Se quedó allí largo rato, pensando, esperando. Oyó pasos que se acercaban por las escaleras, pasos apresurados que hacían crujir los viejos escalones. Se aplastó contra la pared, oculta en las sombras, esperando que no la vieran. No debía estar allí y nadie debía descubrirla. Siempre estaba en lugares donde no debía.
Una joven llegó corriendo hasta la puerta, su respiración era agitada y nerviosa, sus cabellos largos y cobrizos estaban perlados de sudor, la llama de una vela ondeaba en su mano. Se detuvo un momento a recuperar el aliento, mirando la puerta cerrada. Audrey sintió deseos de llorar, casi podía notar cómo sus ojos se humedecían aunque fuera mentira. Se acercó a la joven y extendió su mano junto a la de ella. Manos blancas de largos dedos que no podían tocarse, tan parecidas y, sin embargo, distintas. La joven se estremeció como si sintiera frío, pero su mano apretó con fuerza el pomo y abrió la puerta.

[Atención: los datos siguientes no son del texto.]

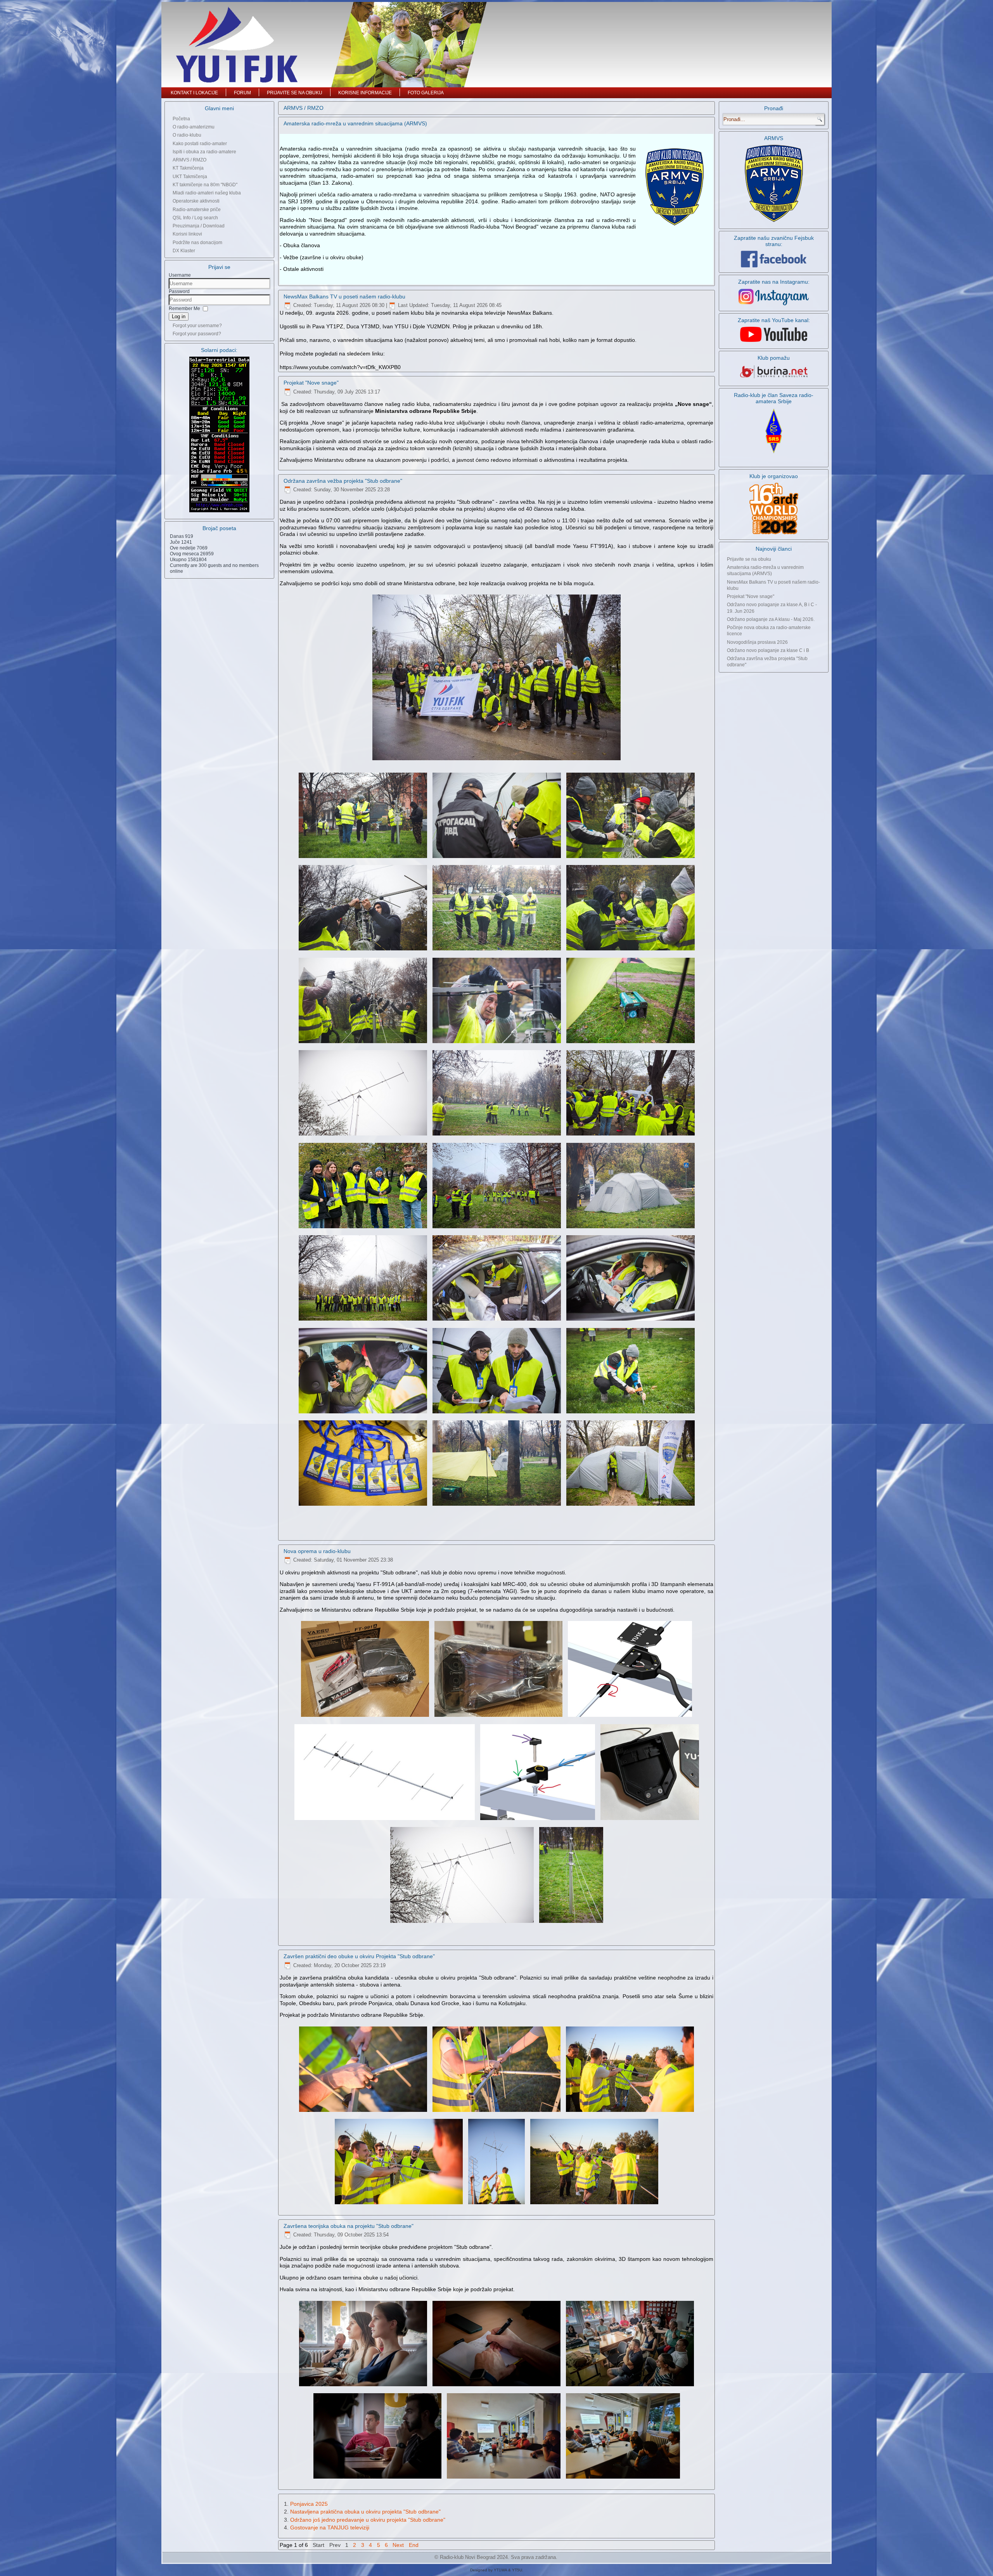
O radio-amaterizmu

Audrey sabía lo que encontraría dentro.
El viejo laboratorio estaba intacto, como si la puerta no llevara cerrada cincuenta años. La joven se adentró en él con pasos vacilantes, con respeto, sin atreverse a tocar nada. Audrey la observaba desde el quicio de la puerta, quería gritar, quería advertirle de lo que iba a pasar, pero no salía la voz de su garganta, sólo un aire helado que hacía que la chica se estremeciera.

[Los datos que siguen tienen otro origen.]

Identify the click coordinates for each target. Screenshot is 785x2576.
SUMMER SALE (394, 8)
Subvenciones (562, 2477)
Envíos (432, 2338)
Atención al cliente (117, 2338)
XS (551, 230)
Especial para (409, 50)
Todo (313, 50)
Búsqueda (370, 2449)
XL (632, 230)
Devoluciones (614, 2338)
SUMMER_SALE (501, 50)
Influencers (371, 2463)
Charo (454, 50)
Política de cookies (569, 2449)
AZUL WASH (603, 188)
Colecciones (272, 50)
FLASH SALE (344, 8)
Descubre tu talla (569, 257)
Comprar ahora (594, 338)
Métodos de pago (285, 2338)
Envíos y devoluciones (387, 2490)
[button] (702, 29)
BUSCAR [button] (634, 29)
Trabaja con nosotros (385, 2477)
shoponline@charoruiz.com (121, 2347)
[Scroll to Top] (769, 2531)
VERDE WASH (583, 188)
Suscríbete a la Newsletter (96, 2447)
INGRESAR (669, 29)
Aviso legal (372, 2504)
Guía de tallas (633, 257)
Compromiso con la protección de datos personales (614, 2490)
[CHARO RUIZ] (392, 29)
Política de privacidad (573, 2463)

La joven pasó de largo sobre los estantes cubiertos de libros antiguos y los anaqueles con redomas llenas de líquidos pardos de olor penetrante, lo que buscaba estaba en el centro de la habitación, encima del atril. No se fijó en los dibujos del suelo, ni en que sus pies rozaban el centro de una intrincada estrella dibujada en las losas oscuras. Su mirada estaba fija en el objeto que reposaba en el atril.
La diadema emitía un brillo tenue, como si el sol se reflejara en ella aunque ninguno de sus rayos pudiera llegar hasta el sótano. La joven dejó la vela sobre el atril y acarició los intrincados dibujos de la diadema. Dudó un segundo antes de cogerla, un segundo en el que Audrey tuvo la esperanza de que esa chica fuera distinta a las demás y no lo hiciera, pero no lo era. Audrey vio cómo cogía la diadema y la llevaba hasta sus cabellos cobrizos, casi sintió cómo encajaba en la cabeza.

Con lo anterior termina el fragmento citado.